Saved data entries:
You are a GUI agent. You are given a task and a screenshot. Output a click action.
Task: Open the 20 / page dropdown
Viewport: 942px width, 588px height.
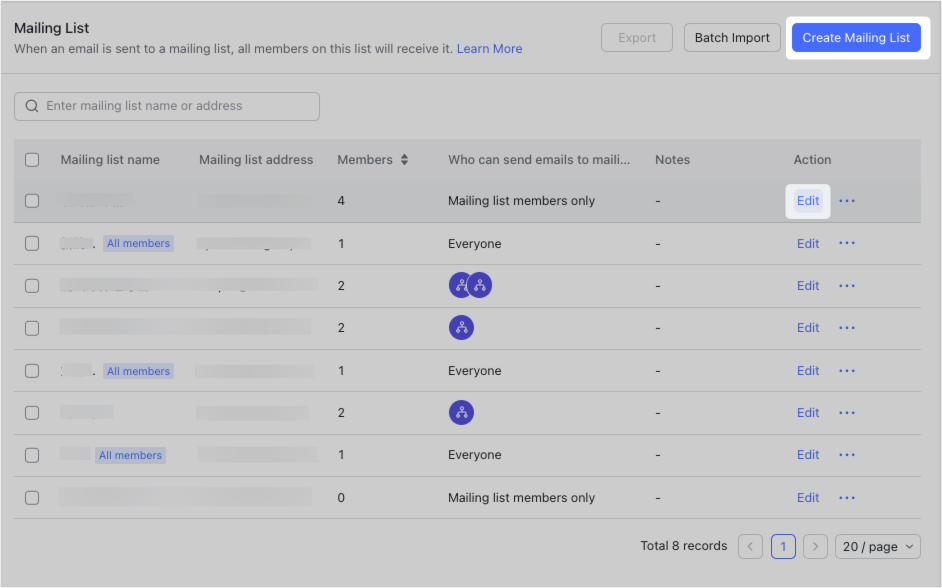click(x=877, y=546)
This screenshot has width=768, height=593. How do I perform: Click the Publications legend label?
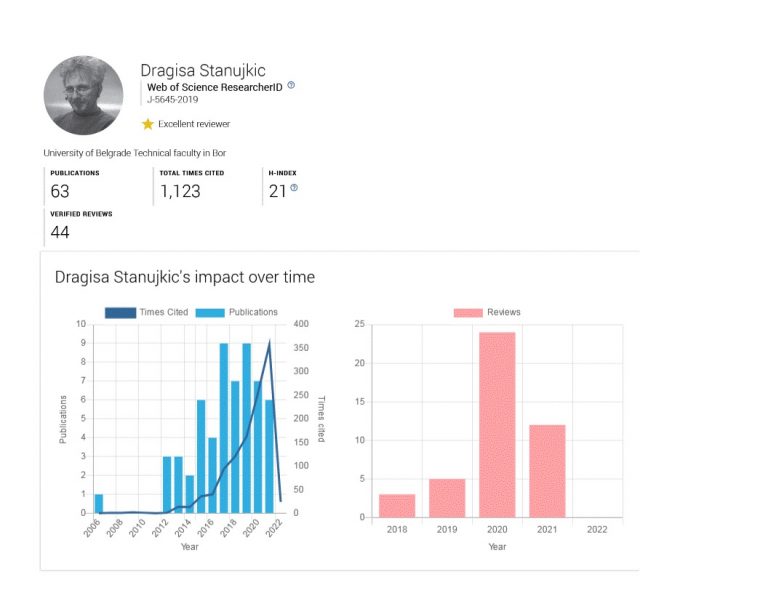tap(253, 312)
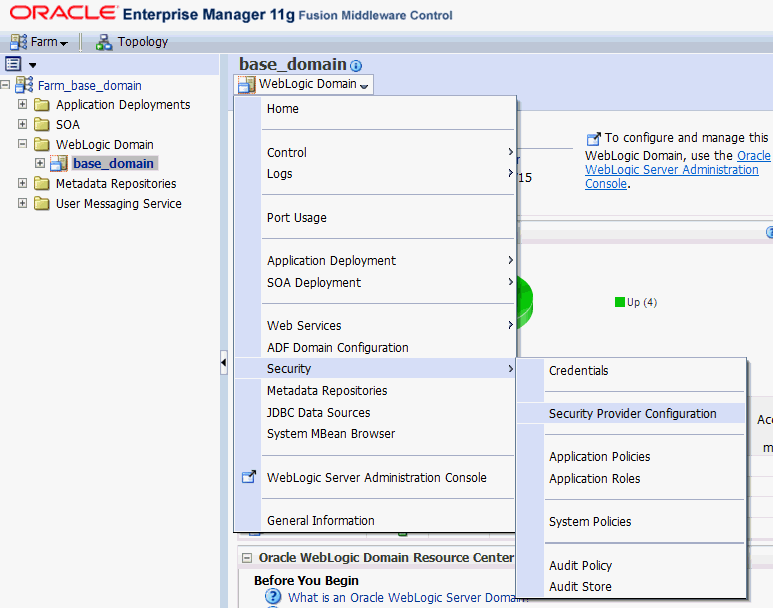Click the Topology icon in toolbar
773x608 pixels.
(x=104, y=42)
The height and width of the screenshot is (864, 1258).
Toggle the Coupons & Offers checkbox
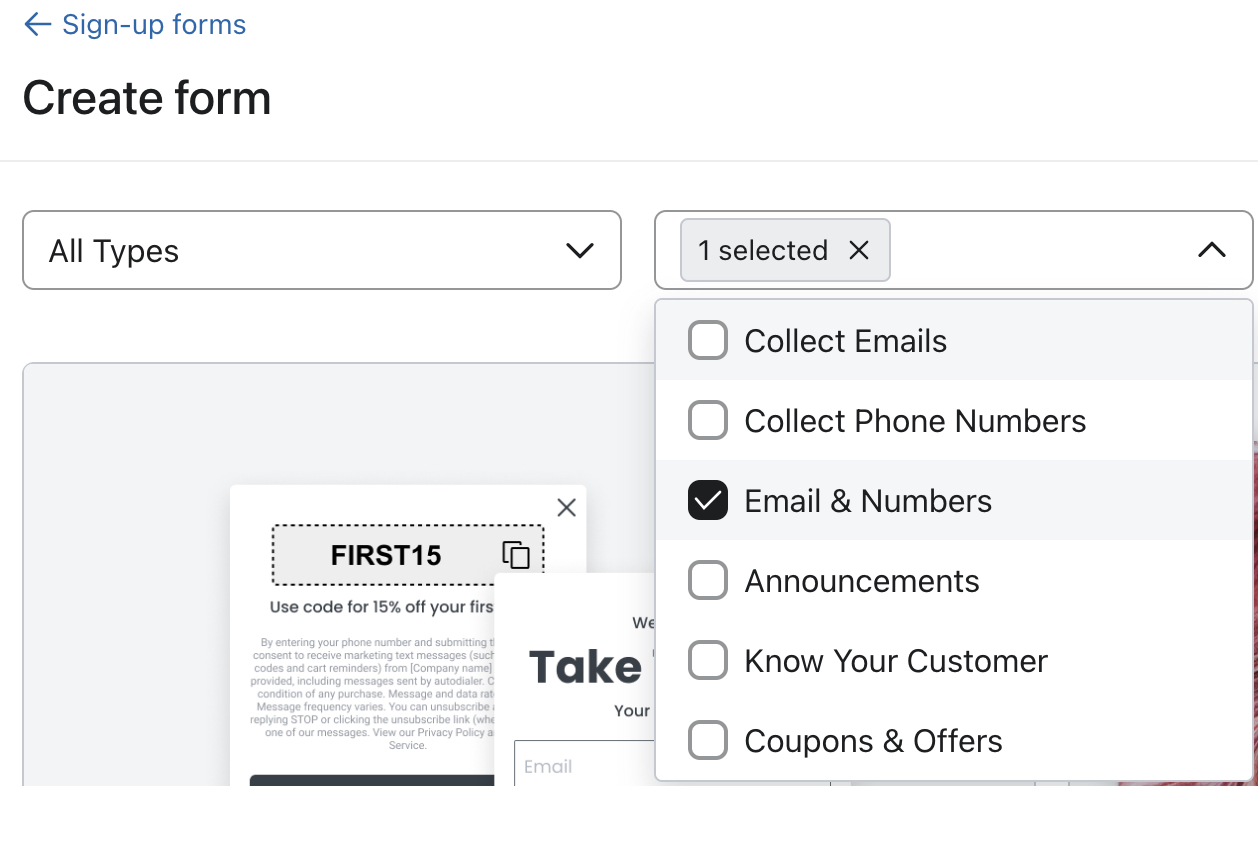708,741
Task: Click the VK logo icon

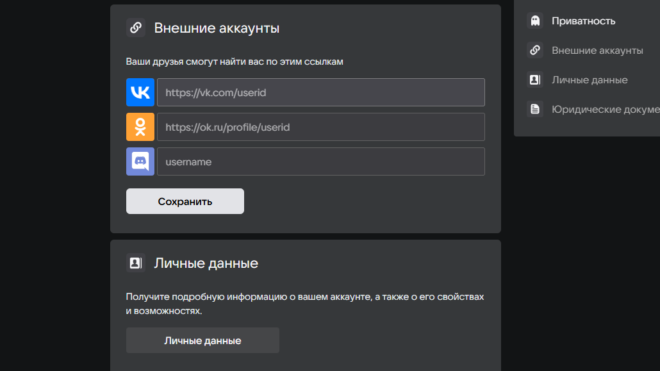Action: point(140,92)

What the exercise asks => Transcribe all the records above word for word, without their images.

Output of the exercise =>
You are a GUI agent. You are given a task and a screenshot. Output a click action.
Task: Open the 20 / page dropdown
Viewport: 942px width, 588px height.
click(x=877, y=546)
This screenshot has width=768, height=593. How do I perform: Click the Publications legend label?
tap(253, 312)
Click the Topology icon in toolbar
773x608 pixels.
(x=104, y=42)
The height and width of the screenshot is (864, 1258).
Toggle the Coupons & Offers checkbox
708,741
Task: Click the VK logo icon

Action: point(140,92)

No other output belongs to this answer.